Neural Information Processing Systems 

Updated Review after Rebuttal: After reading the authors response and re-evaluate the paper I do agree that most of my concerns that there was a fundamental issue with some of their statements were wrong, hence I'm changing my score from 3 to 6. From going into detail of the proof it resides on constructing a generative model where for half of the latent variables (w t z 0) the integral is bounded for all data points and for the other half for 1 data point the integral diverges while for the other goes to zero. This split allows them to say that the one integral diverges and the all of the others are finite hence the likelihood is infinite. However, I'm still not convinced that this issue actually arises at all in practical settings.
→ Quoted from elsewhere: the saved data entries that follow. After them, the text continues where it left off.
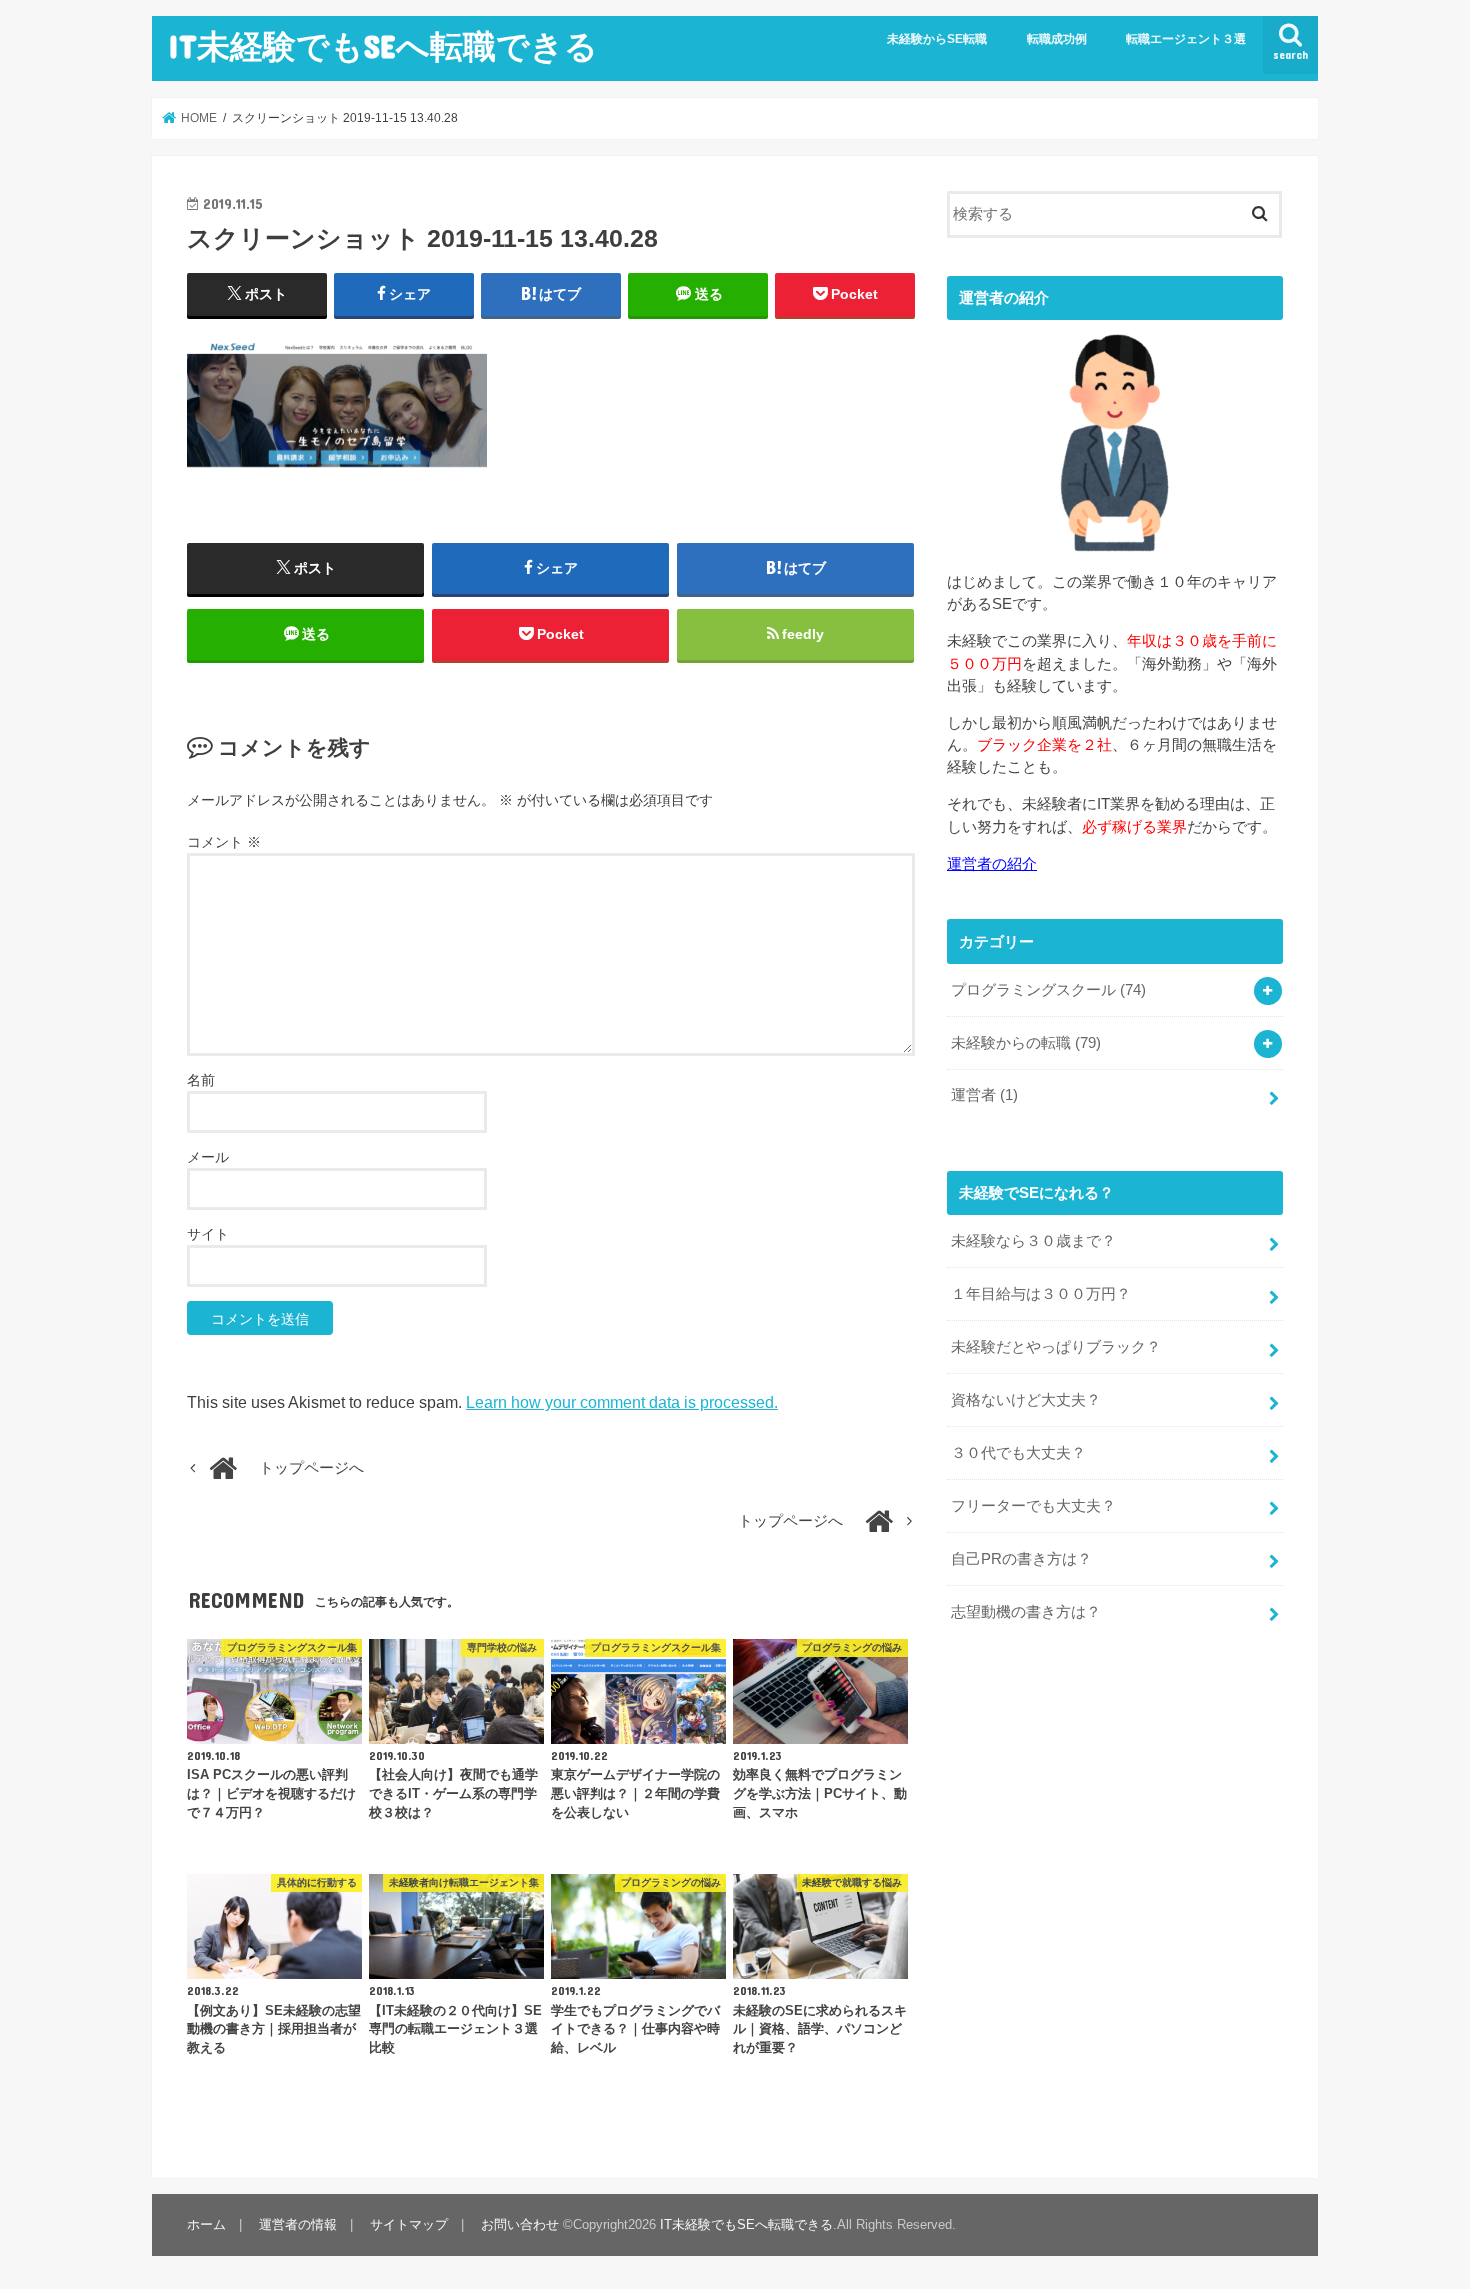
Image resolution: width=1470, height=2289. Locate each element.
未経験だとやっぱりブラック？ (1056, 1347)
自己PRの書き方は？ (1021, 1559)
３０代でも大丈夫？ (1018, 1453)
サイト (208, 1234)
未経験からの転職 (1026, 1043)
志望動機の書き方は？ (1026, 1612)
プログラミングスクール (1048, 990)
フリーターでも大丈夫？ (1033, 1506)
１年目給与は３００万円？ (1041, 1294)
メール (208, 1157)
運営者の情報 (298, 2224)
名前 (201, 1080)
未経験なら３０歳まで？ (1033, 1241)
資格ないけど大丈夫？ (1026, 1400)
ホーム (206, 2224)
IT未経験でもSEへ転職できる (383, 45)
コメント (224, 842)
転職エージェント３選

First, in practice, we are optimizing an ELBO which is never tight, hence for this to be convincing argument the authors should investigate whether there are settings of the ELBO where it diverges except when it can perfectly reconstruct the posterior. Furthermore, I still stand that I do not think that the results on the Frey Faces dataset are interpreted correctly and given that this is a fairly small dataset it is highly likely that the generative model overfits to the data (but not in the way for the divergence to happen). The experimental section in this direction seems to be a bit weak, nevertheless, the paper is worth being accepted.